The colorGrobs and uncolorGrobs functions should be understandable at this point. However there are a few concepts which need a little more background in order to fully understand the wrap-music-list function.

Local Scope

(This section deals just with scheme)

Up to now you’ve seen define used to create global functions and variables. Having to define everything globally has a few problems:

  • If something is only used within a single function it doesn’t make sense to define it globally–its definition is separated from it usages.

  • It’s easy to accidentally use the same name in two spots with two different meanings.

As an alternative we can define variables which are only valid for a small section of code. This section is called the ‘scope‘ of the variable.

You’ve already been introduced to lambda. It can be used to introduce variables and scope:

((lambda (a b)
  (display (+ a b))) 1 2)

This creates a function which takes two arguments and executes it immediately. The usage of the variables a and b is only valid within the body of the lambda. This certainly does what we want, but the syntax is a bit cumbersome. Luckily scheme has a more convenient form which is equivalent:

(let ((a 1)
      (b 2))
  (display (+ a b)))

A phrase that programmers use for things like this is ‘syntactic sugar’. let doesn’t make scheme any more powerful, but it is much more convenient to use and matches our intent better. Here’s the overall form for let blocks:

(let ((var1 expression1)
      (var2 expression2)
      ...)
  ...code using local variables...)

Like everything in scheme it is a list of things enclosed by parentheses:

  • let introduces the block.
  • A list of variables name/expression pairs. Each expression is executed and the result is bound to the variable name. Notice that this whole section is enclosed in parentheses and each individual variable definition is enclosed in parenthesis.
  • The code which is executed. This is the scope of the variables. They are valid only for this section.

Aside: Programmers have explored different rules for scoping variables:

  • Scheme uses ‘lexical scoping’. This means that you can see where a variable is defined by just looking at the text of the program.

  • An alternative is ‘dynamic scoping’. This means that variables are defined within a function and within all called functions.

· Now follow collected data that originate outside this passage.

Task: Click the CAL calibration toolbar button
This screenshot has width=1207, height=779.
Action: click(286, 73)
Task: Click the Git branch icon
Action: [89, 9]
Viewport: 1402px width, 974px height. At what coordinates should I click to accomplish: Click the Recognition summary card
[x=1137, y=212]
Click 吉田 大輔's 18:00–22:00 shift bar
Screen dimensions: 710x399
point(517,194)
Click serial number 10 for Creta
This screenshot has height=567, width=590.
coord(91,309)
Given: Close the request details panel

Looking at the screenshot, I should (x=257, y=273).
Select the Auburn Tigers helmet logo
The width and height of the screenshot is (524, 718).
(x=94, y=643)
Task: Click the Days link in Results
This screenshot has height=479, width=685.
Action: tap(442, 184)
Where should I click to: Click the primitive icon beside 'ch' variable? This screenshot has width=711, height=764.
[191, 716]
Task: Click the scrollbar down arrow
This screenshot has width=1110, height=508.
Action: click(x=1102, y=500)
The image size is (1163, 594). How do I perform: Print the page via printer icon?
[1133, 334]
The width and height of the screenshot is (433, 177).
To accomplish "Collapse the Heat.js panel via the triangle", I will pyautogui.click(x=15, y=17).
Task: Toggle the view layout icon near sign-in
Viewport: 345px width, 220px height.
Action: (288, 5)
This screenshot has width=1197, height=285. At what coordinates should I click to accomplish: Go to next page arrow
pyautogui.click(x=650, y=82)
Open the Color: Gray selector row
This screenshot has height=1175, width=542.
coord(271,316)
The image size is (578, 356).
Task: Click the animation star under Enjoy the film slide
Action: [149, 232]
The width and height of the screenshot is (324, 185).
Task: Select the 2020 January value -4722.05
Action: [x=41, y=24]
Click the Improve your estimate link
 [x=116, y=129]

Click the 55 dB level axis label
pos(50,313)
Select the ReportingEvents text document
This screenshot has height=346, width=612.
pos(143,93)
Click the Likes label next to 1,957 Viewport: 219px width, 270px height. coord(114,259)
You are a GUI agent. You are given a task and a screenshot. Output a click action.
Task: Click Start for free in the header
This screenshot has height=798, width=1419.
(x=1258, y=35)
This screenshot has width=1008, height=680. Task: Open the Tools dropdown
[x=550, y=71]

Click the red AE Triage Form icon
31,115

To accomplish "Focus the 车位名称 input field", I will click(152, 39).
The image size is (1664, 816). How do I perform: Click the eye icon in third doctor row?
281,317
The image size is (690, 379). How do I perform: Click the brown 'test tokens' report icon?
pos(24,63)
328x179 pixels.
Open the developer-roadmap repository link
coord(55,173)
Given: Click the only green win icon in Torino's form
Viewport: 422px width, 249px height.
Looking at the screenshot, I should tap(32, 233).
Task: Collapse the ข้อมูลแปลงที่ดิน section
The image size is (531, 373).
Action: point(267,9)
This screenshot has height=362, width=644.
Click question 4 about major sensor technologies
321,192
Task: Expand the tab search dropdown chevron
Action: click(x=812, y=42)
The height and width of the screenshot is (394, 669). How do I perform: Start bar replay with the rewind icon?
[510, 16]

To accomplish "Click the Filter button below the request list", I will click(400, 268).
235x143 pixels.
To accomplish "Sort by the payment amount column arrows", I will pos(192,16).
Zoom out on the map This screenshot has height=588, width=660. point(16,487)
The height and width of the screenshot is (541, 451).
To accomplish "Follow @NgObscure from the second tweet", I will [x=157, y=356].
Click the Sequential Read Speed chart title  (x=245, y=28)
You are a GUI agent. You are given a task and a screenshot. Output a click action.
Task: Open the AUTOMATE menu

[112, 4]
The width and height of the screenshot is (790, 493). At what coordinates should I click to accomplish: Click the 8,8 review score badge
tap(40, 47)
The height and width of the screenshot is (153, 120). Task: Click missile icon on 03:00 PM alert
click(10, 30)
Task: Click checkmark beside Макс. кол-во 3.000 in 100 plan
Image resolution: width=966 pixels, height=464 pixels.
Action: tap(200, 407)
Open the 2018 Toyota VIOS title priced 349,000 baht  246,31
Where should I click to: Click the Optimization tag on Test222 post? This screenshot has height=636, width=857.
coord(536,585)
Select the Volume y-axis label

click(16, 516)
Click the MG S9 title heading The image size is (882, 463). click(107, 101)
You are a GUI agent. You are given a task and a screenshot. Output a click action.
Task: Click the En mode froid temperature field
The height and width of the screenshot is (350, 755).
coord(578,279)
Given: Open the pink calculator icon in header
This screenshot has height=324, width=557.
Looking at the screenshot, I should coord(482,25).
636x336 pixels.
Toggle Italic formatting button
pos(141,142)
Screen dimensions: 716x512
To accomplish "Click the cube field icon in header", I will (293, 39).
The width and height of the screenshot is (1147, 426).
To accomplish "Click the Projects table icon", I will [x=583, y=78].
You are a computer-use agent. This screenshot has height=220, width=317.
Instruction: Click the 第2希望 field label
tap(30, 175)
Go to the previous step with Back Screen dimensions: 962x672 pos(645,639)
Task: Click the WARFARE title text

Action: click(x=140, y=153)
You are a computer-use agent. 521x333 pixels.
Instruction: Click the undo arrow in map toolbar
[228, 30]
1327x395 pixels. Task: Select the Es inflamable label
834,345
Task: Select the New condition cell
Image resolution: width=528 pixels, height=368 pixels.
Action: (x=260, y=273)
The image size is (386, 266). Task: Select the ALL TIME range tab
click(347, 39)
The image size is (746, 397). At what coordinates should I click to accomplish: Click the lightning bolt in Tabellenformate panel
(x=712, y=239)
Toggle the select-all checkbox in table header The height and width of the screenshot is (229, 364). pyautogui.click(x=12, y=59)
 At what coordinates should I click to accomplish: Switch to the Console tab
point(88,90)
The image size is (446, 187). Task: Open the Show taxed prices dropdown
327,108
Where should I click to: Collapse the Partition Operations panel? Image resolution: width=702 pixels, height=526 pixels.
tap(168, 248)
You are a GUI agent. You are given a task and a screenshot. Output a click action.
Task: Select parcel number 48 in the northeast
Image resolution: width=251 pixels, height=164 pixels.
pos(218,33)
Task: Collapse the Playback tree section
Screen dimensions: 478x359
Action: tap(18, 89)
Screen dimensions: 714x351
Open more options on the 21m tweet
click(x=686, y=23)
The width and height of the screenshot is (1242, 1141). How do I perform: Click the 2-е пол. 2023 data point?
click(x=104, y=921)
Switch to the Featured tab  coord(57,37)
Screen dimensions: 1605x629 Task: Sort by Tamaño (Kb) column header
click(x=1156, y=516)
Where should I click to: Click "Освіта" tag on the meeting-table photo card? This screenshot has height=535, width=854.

I’m of the opinion that lexical scoping makes a program easier to understand: you don’t need to know anything about the caller’s context to understand what variables might be valid. Most popular programming languages use lexical scoping, but there are a few which still use dynamic scoping–most notably emacs lisp.


Local variables can help us reuse local computations, gather our thoughts, and label items, and avoid large nested lists which are sometimes difficult to follow. Compare:

(list
  (/ (+ (- b) (sqrt (- (* b b) (* 4 a c)))) (* 2 a))
  (/ (- (- b) (sqrt (- (* b b) (* 4 a c)))) (* 2 a)))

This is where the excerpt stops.